He took his seat. Nobody replied. The bill was put upon its passage, and, instead of passing unanimously, as was generally supposed, and as, no doubt, it would, but for that speech, it received but few votes, and, of course, was lost.
Later, when asked by a friend why he had opposed the appropriation, Crockett gave this explanation:
“Several years ago I was one evening standing on the steps of the Capitol with some other members of Congress, when our attention was attracted by a great light over in Georgetown . It was evidently a large fire. We jumped into a hack and drove over as fast as we could. In spite of all that could be done, many houses were burned and many families made homeless, and, besides, some of them had lost all but the clothes they had on. The weather was very cold, and when I saw so many women and children suffering, I felt that something ought to be done for them. The next morning a bill was introduced appropriating $20,000 for their relief. We put aside all other business and rushed it through as soon as it could be done.

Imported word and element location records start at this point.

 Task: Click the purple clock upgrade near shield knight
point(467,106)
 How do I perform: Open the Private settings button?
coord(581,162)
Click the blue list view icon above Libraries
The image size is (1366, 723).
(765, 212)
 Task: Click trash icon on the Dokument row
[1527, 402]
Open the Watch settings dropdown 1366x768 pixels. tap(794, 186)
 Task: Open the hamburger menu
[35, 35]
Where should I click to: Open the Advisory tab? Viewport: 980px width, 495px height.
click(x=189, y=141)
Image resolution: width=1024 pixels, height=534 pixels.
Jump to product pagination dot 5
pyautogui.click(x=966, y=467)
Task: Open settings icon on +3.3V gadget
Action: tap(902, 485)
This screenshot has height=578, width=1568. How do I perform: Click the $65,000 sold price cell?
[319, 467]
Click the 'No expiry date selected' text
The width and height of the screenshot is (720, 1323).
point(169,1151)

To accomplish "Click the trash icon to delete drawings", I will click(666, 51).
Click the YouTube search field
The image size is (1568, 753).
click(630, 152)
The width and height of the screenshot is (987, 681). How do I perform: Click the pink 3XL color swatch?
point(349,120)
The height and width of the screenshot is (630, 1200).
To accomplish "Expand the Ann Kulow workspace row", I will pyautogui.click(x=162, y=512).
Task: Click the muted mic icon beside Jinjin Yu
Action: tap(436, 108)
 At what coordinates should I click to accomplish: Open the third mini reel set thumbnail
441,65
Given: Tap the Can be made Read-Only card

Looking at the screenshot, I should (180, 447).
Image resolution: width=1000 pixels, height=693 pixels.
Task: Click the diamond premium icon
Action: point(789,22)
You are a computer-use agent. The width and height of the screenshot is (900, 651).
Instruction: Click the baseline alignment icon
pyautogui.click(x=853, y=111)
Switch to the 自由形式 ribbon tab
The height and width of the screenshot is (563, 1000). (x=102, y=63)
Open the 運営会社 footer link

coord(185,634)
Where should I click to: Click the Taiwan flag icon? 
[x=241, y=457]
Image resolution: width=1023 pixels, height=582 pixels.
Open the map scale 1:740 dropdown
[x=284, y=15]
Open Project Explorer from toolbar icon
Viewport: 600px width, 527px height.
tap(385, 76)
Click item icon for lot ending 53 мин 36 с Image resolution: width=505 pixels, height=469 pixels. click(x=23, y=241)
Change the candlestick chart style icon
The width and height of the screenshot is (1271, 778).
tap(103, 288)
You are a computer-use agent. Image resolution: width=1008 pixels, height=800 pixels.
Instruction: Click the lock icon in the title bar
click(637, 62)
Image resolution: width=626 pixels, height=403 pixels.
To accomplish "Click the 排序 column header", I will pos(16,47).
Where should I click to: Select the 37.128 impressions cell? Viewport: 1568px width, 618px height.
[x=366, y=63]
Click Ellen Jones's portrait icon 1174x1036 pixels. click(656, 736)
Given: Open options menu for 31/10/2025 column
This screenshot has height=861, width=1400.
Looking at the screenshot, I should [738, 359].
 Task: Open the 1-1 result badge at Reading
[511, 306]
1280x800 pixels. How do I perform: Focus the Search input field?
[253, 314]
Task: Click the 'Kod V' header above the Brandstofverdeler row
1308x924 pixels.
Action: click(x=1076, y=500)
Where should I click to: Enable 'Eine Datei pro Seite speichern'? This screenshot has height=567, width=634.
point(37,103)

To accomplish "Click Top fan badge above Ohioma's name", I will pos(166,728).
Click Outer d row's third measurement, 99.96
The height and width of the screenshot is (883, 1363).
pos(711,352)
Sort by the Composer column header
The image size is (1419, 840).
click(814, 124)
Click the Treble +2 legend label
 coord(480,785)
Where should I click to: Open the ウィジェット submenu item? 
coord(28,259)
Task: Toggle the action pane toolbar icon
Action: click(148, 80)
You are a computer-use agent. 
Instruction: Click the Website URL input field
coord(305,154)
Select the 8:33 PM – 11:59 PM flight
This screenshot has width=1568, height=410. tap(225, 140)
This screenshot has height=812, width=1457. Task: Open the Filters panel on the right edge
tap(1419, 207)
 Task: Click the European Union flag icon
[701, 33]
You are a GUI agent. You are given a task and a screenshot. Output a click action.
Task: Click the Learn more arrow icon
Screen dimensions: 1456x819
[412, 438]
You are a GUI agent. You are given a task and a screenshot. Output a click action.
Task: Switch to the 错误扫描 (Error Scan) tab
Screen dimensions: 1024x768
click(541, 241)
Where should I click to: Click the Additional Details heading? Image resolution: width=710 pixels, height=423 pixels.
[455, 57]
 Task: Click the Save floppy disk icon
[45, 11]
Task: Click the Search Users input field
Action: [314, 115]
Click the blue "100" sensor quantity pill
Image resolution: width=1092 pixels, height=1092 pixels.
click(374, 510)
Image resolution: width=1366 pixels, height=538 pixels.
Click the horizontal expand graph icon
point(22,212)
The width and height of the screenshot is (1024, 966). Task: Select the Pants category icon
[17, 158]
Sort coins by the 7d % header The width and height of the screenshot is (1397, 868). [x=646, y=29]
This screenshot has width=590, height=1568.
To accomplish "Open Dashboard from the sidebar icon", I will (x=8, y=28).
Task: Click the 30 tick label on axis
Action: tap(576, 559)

“The next summer, when it began to be time to think about the election, I concluded I would take a scout around among the boys of my district. I had no opposition there, but, as the election was some time off, I did not know what might turn up. When riding one day in a part of my district in which I was more of a stranger than any other, I saw a man in a field plowing and coming toward the road. I gauged my gait so that we should meet as he came to the fence. As he came up, I spoke to the man. He replied politely, but, as I thought, rather coldly.
“I began: ‘Well, friend, I am one of those unfortunate beings called candidates, and–’
“‘Yes, I know you; you are Colonel Crockett, I have seen you once before, and voted for you the last time you were elected. I suppose you are out electioneering now, but you had better not waste your time or mine. I shall not vote for you again.’
“This was a sockdolager . . . I begged him to tell me what was the matter.
“‘Well, Colonel, it is hardly worth-while to waste time or words upon it. I do not see how it can be mended, but you gave a vote last winter which shows that either you have not capacity to understand the Constitution, or that you are wanting in the honesty and firmness to be guided by it. In either case you are not the man to represent me. But I beg your pardon for expressing it in that way. I did not intend to avail myself of the privilege of the constituent to speak plainly to a candidate for the purpose of insulting or wounding you. I intend by it only to say that your understanding of the Constitution is very different from mine; and I will say to you what, but for my rudeness, I should not have said, that I believe you to be honest. . . . But an understanding of the Constitution different from mine I cannot overlook, because the Constitution, to be worth anything, must be held sacred, and rigidly observed in all its provisions. The man who wields power and misinterprets it is the more dangerous the more honest he is.’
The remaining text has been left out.